Odd-Arne Jacobsen was born on 29 December 1947. He stands today as a unique personal “voice” in European improvisation music, with his own distinctive tone language. Odd-Arne has worked with most of the leading artists in Norway in theatre and music and has also presented his art internationally. He has had his own television programme in Russia, as well as a solo concert at the Moscow International Jazz Festival and has toured the USA, Mexico, Russia, France, China, Kuwait, Scotland, and Japan. In 1990 he undertook a solo concert of his own compositions in Carnegie Hall, New York.
We got a chance to catch up with Odd-Arne Jacobsen who told us about his musical journey and his new album “While I was crossing the bridge”. Check out the full interview below:
Q: Did you grow up in a musical home?
Odd-Arne: Yes, of course, I grew up in a home in northern Norway in a city called Tromsø. I experienced northern lights and midnight sun which clearly affected my inner eye/ear from my early childhood. My uncle Harald practiced in our apartment with his trio almost every day – When I got home from school, I was just listening and learning – it took a while before I opened the school books. Harald my uncle (my mother’s brother) played the accordion. My mother sang almost full time – popular music and arias of Puccini. The music came very early to my life.
Q: How did you start on guitar? How did you learn guitar?
Odd-Arne: I got my first guitar when I was 15 years old: A Sunburst Høfner (L-5 style model) Before that, my mother taught me some basic chords – on her old nylon string guitar. My uncle (Harald) taught me a lot of chords that he taught me through his accordion – he was a unique music soul. Later, he taught me a lot of standards such as Stardust -Bye Bye Blues -Besame Mucho (which I play at “ While I was Crossing The Bridge) I first had an alto saxophone of plastic – but heard so many chords in my head that I “ felt more home“ when I was playing guitar.
One day after a long exercise, Harald said: “No, you’re really ready for a gig”. It was a wedding that became my first “ GIG“. In a break, a guy came to me saying something about me having a very nice and intense vibrato. What he did not know was that I was sickly nervous at the service. After buying a coke and hot dog after the concert, I took a taxi home – the next morning I had about 150 Nok left of my salary. After that, we got a bassist and percussionist – there were a lot of jobs at restaurants etc.
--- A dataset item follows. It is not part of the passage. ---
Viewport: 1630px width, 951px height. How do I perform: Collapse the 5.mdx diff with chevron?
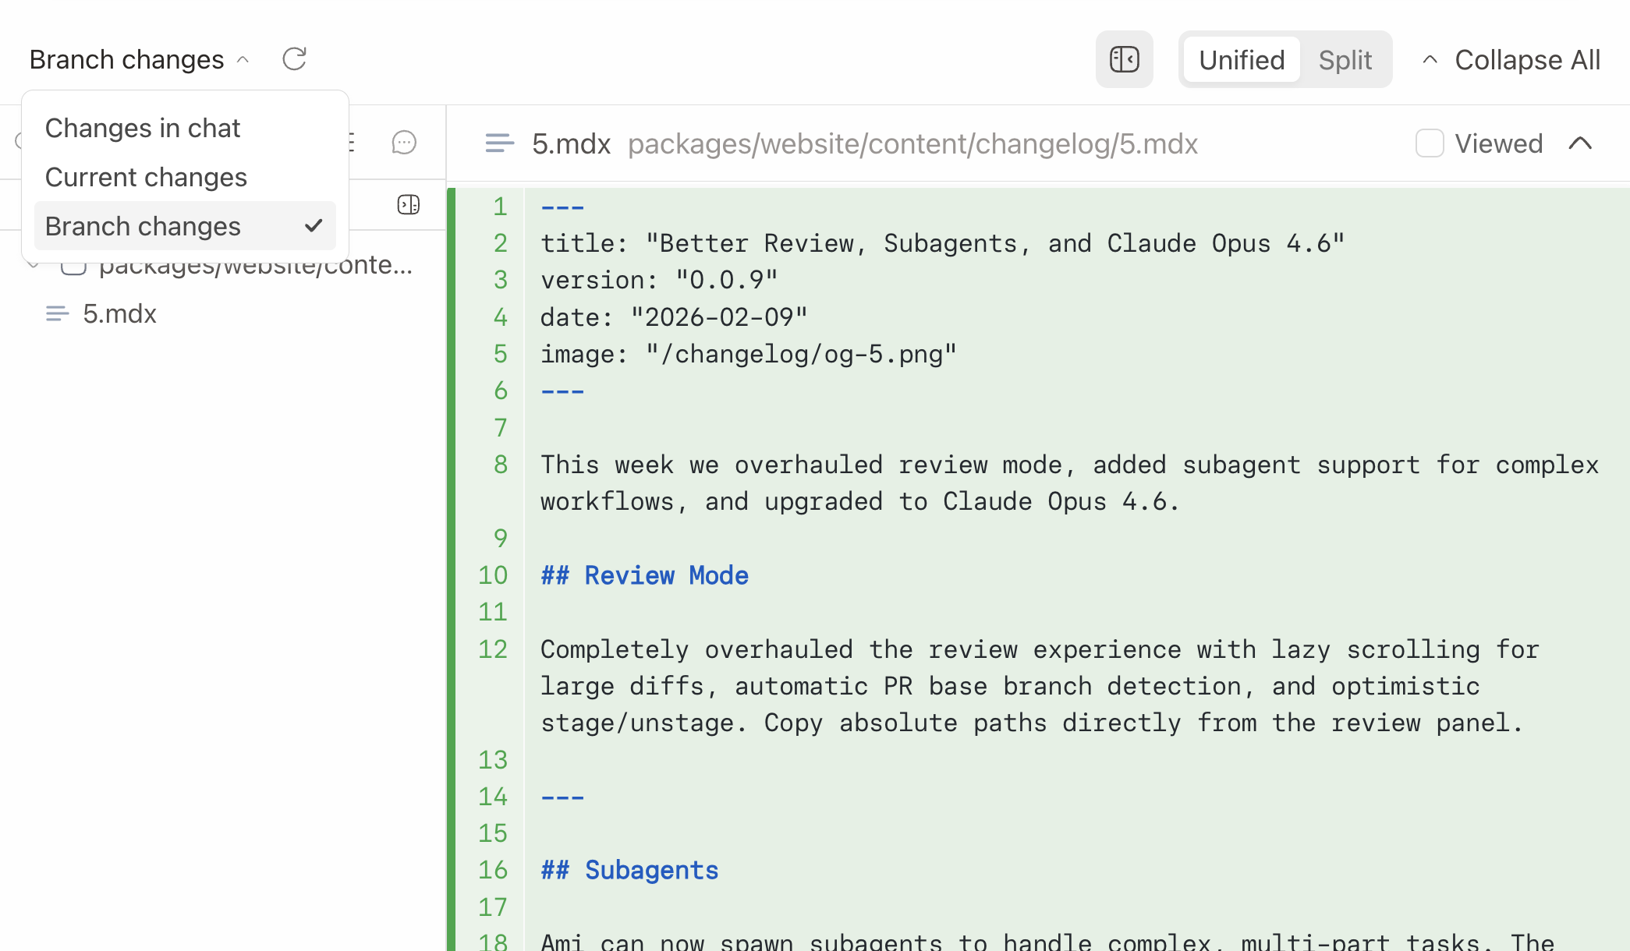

All songs (most standards) were memorized. I learned notes and chords later on.
Q: How did you learn jazz?
Odd-Arne: Actually, I learned Jazz through playing lots of fine standards on Restaurants, Concerts, Radio, and TV etc …
Q: How would you describe yourself as a composer?
Odd-Arne: As a composer, I’m looking for a timeless language. The past favors the present and future. I try to listen to a lot of different music from several epochs – Pianist Bill Evans – Luteist John Dowland (1563-1626) and the Swedish Baryton Saxophonist Lars Gullin, I’ve listened to a lot lately – Their common features are a subtlety of melancholy – I do not listen to much about guitarists.
Q: Tell us more about your upcoming album. (Name, date to release…)
Odd-Arne: “ While I was crossing the bridge“ is a musical bridge that I have not been ready for – until now. Playing alone – with my 11 string Bolin alto guitar (Besame Mucho) my Bolin nylon 6 strings on “ Flow My Tears“ (John Dowland composition in my event) “ 41“ – “ All the Things You Are“ and “ Cherokee“ on my Gibson Byrdland electric guitar. At Cherokee, I also use some electronic effects from my Pod X-3 Live Guitar Effect Processor. In many ways, I’ve come across the bridge and must orient myself in a new landscape that is quite unknown both musically and on a personal level. I have long known about this bridge that had to be crossed. So for a while, I’m looking for new musicians to work with – no matter where in the world.
I think my closest project is to attend is a tribute to the guitarist Larry Coryell in my hometown of Tromsø and write some new music for a slightly bigger ensemble. Leading influences in my music will always be people I meet in my way-that touches me and as for me to think new thoughts about what all this is about: life, music etc. I compose and practice best at my home music room – tours/concerts etc. takes my entire attention. I’ve “ crossed the bridge now “ on many levels – so now focus is on playing “ like myself “ It takes a long time – challenge me and others in undefined mental / musical landscapes where both the unknown and The known can be grown and not afraid of the beauty of perhaps the most volatile of all forms of art – improvisation – that can only be done one time.